Le Stephen King de l’année fait partie de ses bons crus : un thriller horrifique qui retourne aux sources de ses inspirations, entre bande d’enfants et pouvoirs surnaturels.

Luke Ellis n’est pas un gamin comme les autres. Il n’est pas non plus un gamin surdoué comme tous les autres :  » Luke est un enfant américain typique, qui porte des tee-shirts de rock et met sa casquette à l’envers  » mais il a aussi une mémoire eidétique, un QI de plus de 175 et a d’ores et déjà été accepté, à 12 ans, dans deux prestigieuses universités.  » Luke est différent, en ce sens qu’il est complet. Avec lui, ce n’est pas juste une chose, c’est tout.  » Ce tout englobe même un peu de télékinésie quand il est frustré ou malheureux :  » C’est dans ces moments-là que les assiettes s’entrechoquent et que les portes se ferment toutes seules.  » Une somme de dons qui explique sans doute son kidnapping : en pleine nuit, des inconnus pénètrent chez lui, assassinent ses parents et emportent le gamin, qui se réveille dans une chambre qui ressemble à la sienne, mais qui ne l’est pas. Derrière la porte, il y a un couloir, d’autres chambres, d’autres gamins et quelques affiches improbables annonçant  » un jour comme les autres au paradis « . Bienvenue à L’Institut, une institution secrète qui emprisonne des gosses, les torture et leur vide le cerveau avec  » un objectif commun. Louable en quelque sorte : sacrifier quelques enfants pour empêcher l’espèce humaine de s’auto- détruire « Bienvenue surtout dans le dernier roman de Stephen King (1), mythe vivant de la littérature américaine et de la pop culture mondiale.
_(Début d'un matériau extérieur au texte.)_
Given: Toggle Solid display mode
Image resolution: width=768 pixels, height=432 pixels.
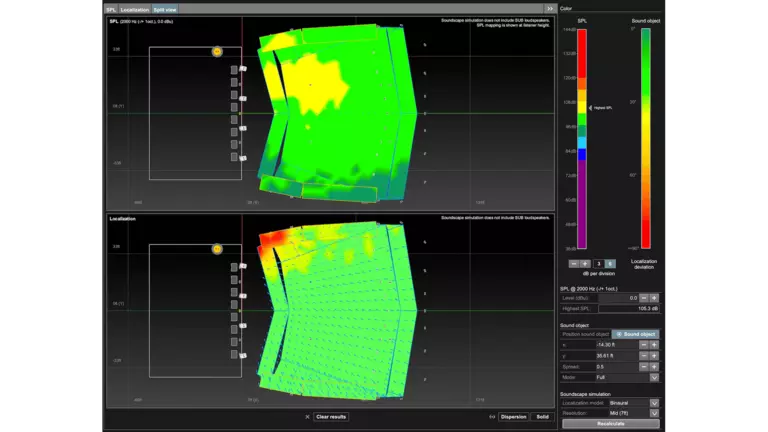Looking at the screenshot, I should (x=542, y=416).
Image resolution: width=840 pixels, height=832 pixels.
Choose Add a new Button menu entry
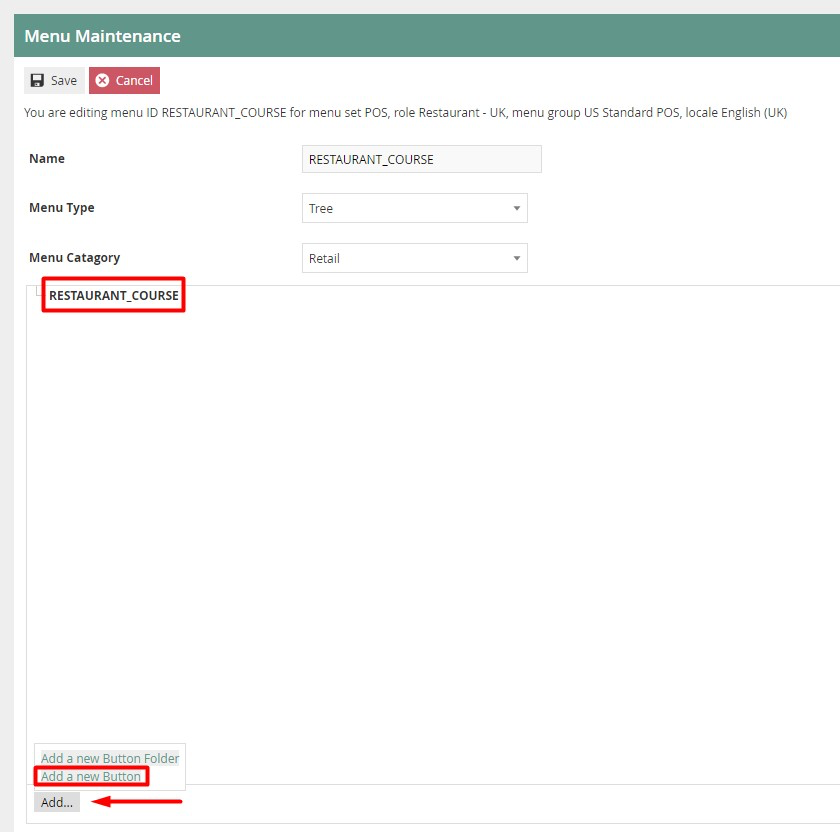91,776
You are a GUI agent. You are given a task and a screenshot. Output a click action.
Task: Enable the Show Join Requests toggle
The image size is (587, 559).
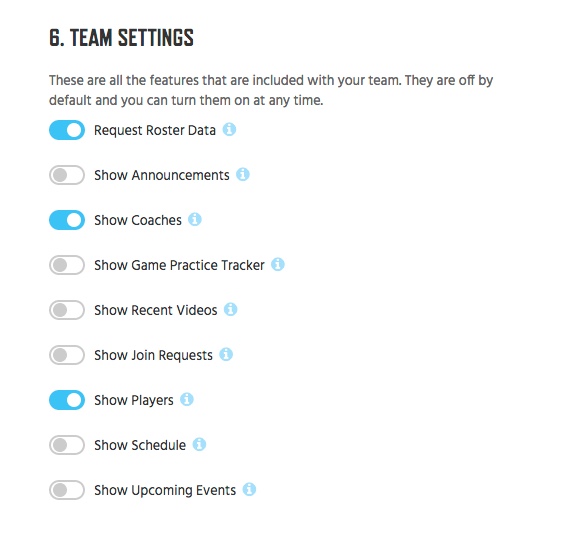pyautogui.click(x=67, y=355)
Un 60e opus qui résume bien le multiverse du bonhomme, à nouveau en pleine forme.

Patine et références

Un Institut qui rappelle La Boîte de Charlie, des pouvoirs de télépathie et de télékinésie qui renvoient à Dead Zone, à nouveau à Charlie et, bien sûr, au Shining, une bande d’ados solidaires comme dans Ça, comme dans Le Corps (nouvelle qui donna au cinéma Stand By Me) et comme dans beaucoup de ses romans et nouvelles, ou encore  » un gamin et un héros égaré qu’il avait ramassé en chemin  » comme dans sa série La Tour sombre… C’est certain, cet Institut-là revient aux sources de l’univers de Stephen King, fasciné par l’enfance, par les peurs qui n’appartiennent qu’à elle et par des superpouvoirs essentiellement psychiques, mais ce, avec quarante- six ans d’écriture et de best-sellers derrière lui.

L'Institut, par Stephen King, traduit de l'anglais (américain) par Jean Esch, Albin Michel, 602 p.
L’Institut, par Stephen King, traduit de l’anglais (américain) par Jean Esch, Albin Michel, 602 p.
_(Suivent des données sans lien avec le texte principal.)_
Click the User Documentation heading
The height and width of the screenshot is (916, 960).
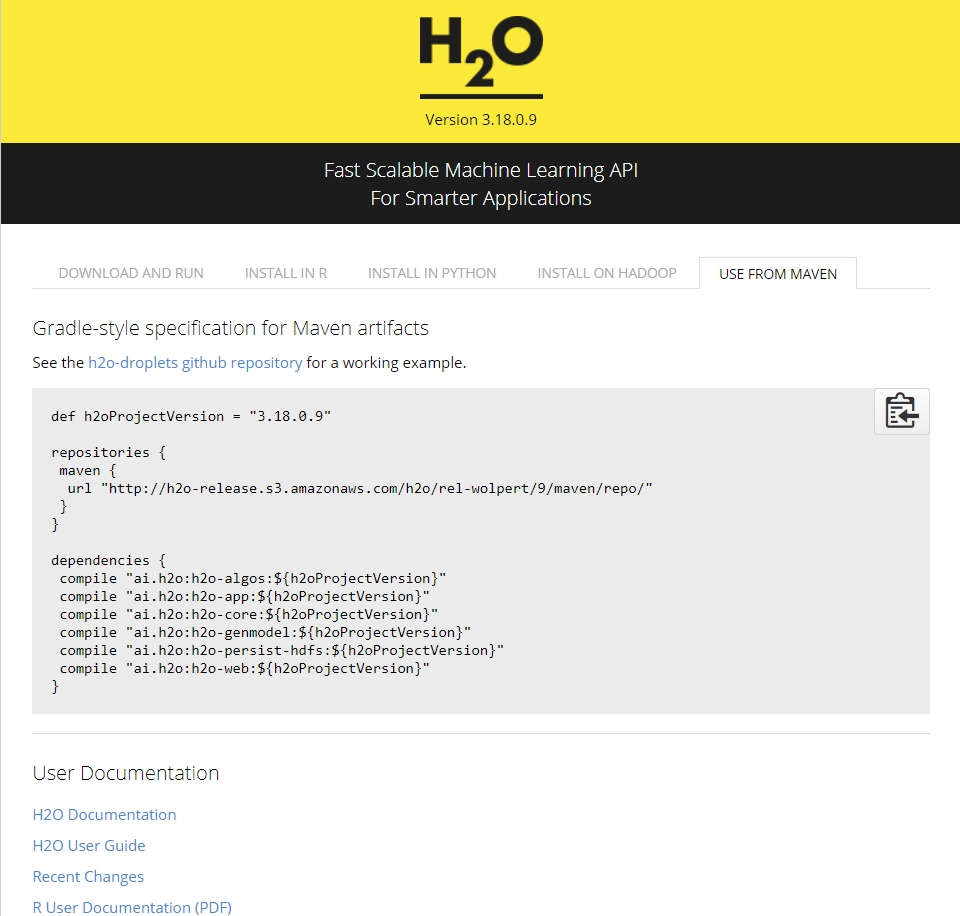click(126, 773)
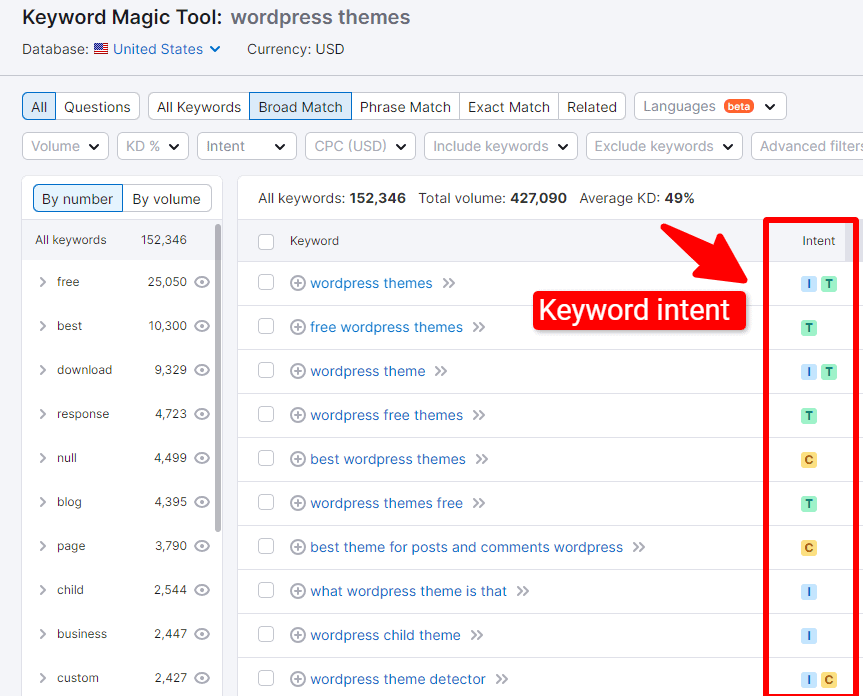Click the US flag icon next to Database
This screenshot has height=696, width=863.
(100, 48)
Bien sûr, on retrouve comme toujours son goût pour l’Amérique profonde ( » L’Amérique était encore et toujours un beau pays, même si certains (lui y compris parfois) affirmaient le con- traire « ), pour les métaphores parfois faciles ou improbables ( » Ils étaient comme des braconniers prêts à tuer un éléphant de cinq tonnes pour quarante kilos d’ivoire « ) et pour les références à la pop culture (il cite ici entre autres Tyrion Lannister, Eminem, Dr Seuss et les  » précogs  » de Philippe K. Dick). Mais le tout est cette fois enrobé d’une patte et d’une patine qui lui confèrent toutes les latitudes, de son improbable et longue introduction loin de cet Institut annoncé dès le titre, à la profonde noirceur qu’il inculque cette fois à son éternel récit du combat du Bien contre le Mal. A 72 ans, King reste décidément le roi.

(1) L’Institut, par Stephen King, traduit de l’anglais (américain) par Jean Esch, Albin Michel, 602 p.